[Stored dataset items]

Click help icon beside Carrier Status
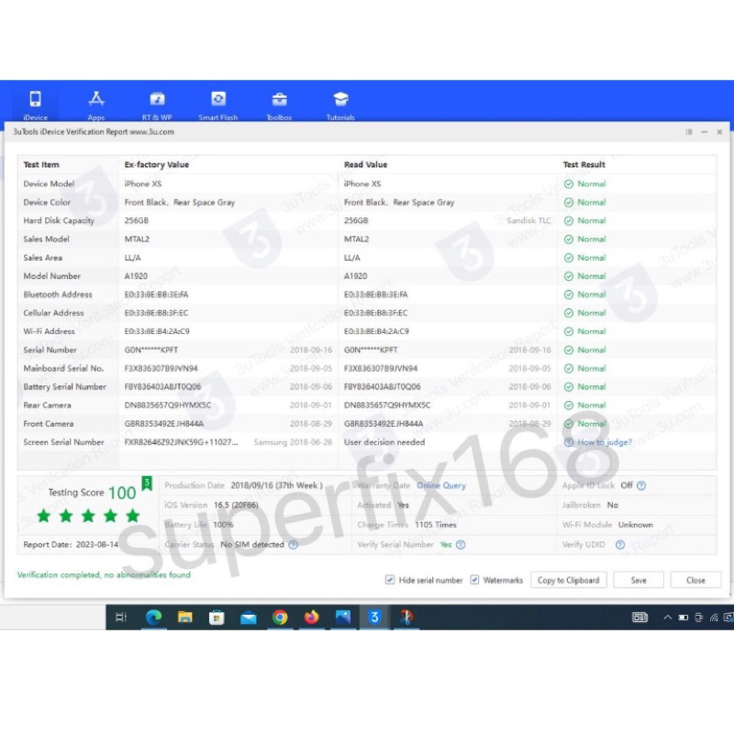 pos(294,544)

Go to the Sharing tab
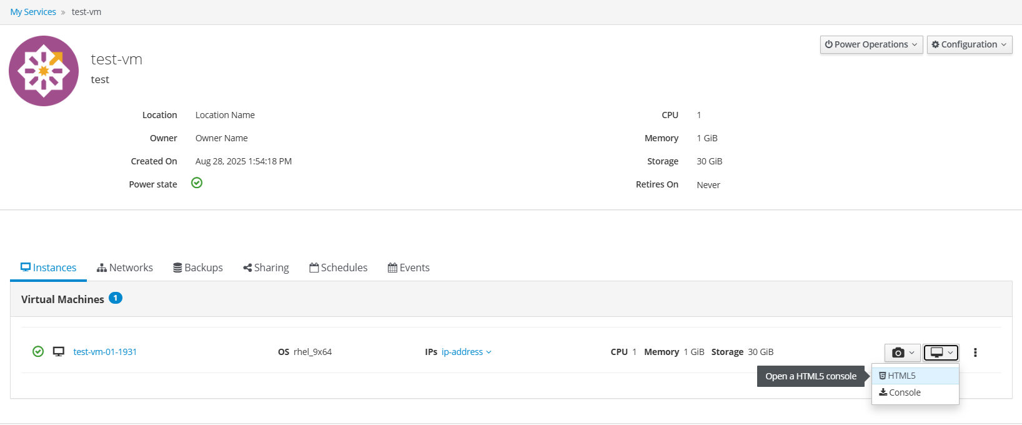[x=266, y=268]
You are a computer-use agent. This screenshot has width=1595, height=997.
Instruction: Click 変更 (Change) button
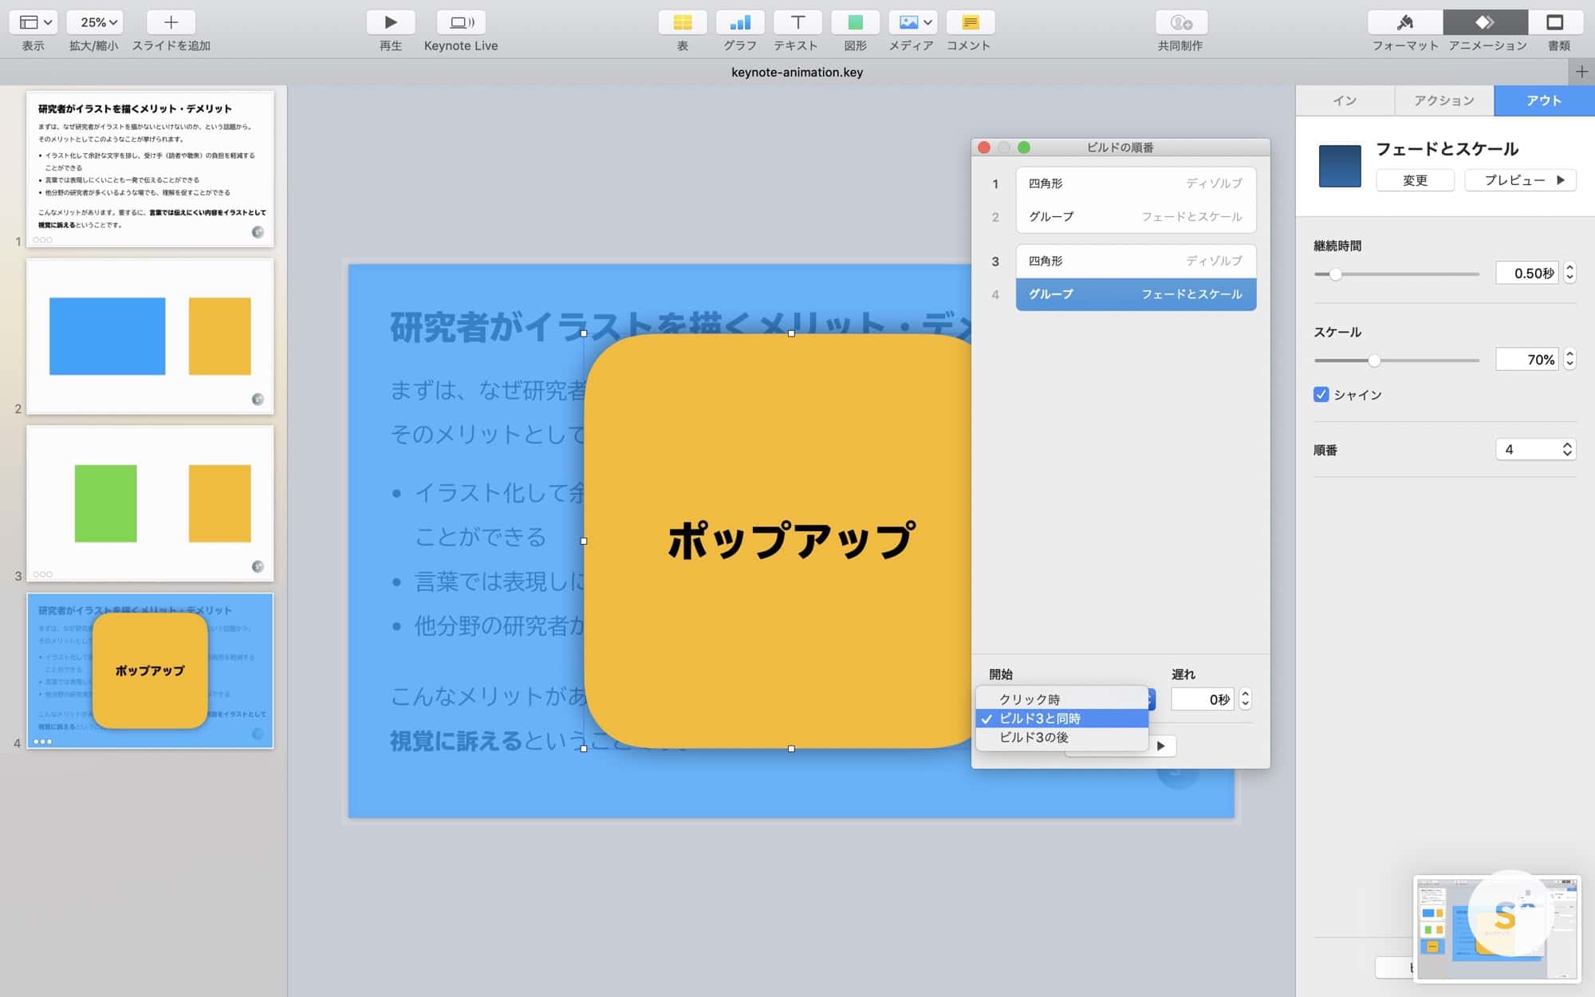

--

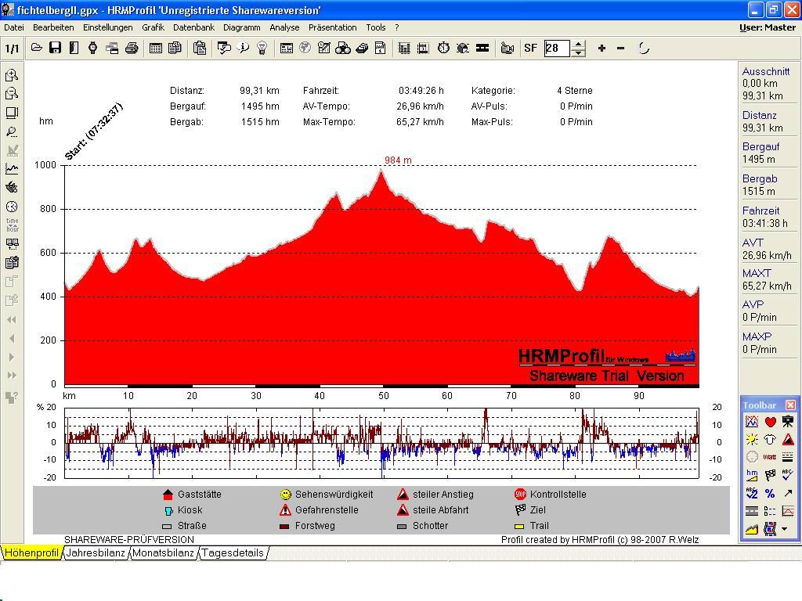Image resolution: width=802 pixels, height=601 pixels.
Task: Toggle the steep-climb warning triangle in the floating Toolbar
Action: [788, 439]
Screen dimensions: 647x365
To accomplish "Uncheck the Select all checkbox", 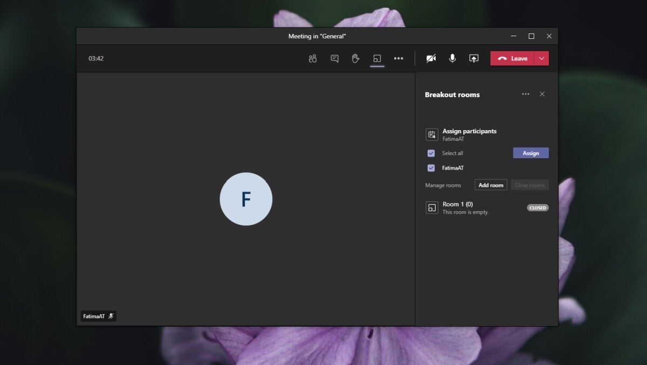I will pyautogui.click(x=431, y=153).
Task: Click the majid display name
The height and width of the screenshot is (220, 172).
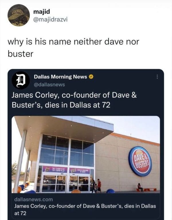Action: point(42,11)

* **REQUIRED ACTION**:
Using the data above, retype exactly the lines from the line with "Click help icon beside Carrier Status" to the line with "Instruction: Click 変更 (Change) button", inclusive. No pictures and nothing else.

* **RESPONSE**:
Click help icon beside Carrier Status
 pos(294,544)

Go to the Sharing tab
[x=266, y=268]
You are a computer-use agent. This screenshot has width=1595, height=997.
Instruction: Click 変更 (Change) button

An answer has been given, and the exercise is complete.